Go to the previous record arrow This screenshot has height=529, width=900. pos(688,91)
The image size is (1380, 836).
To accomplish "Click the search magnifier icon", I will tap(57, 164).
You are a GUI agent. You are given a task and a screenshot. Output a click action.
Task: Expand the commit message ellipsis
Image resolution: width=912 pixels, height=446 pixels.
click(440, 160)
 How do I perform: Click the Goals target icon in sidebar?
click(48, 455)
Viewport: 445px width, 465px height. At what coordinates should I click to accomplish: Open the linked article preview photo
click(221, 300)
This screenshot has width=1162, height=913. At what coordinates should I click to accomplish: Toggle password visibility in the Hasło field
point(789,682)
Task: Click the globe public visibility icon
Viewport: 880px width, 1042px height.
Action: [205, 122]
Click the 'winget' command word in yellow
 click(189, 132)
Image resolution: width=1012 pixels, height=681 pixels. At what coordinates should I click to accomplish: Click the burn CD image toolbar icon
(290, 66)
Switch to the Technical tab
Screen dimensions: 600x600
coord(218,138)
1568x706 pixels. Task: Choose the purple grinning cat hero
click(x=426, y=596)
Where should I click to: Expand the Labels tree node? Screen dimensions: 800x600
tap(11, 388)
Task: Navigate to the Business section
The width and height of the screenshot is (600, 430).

DESCRIPTION OF THE TASK: Print the lines of the entries, exactly, from the one containing "Task: Navigate to the Business section" down to the final line, and leave out all the others.

SOLUTION FOR THIS EXERCISE:
Task: Navigate to the Business section
The width and height of the screenshot is (600, 430).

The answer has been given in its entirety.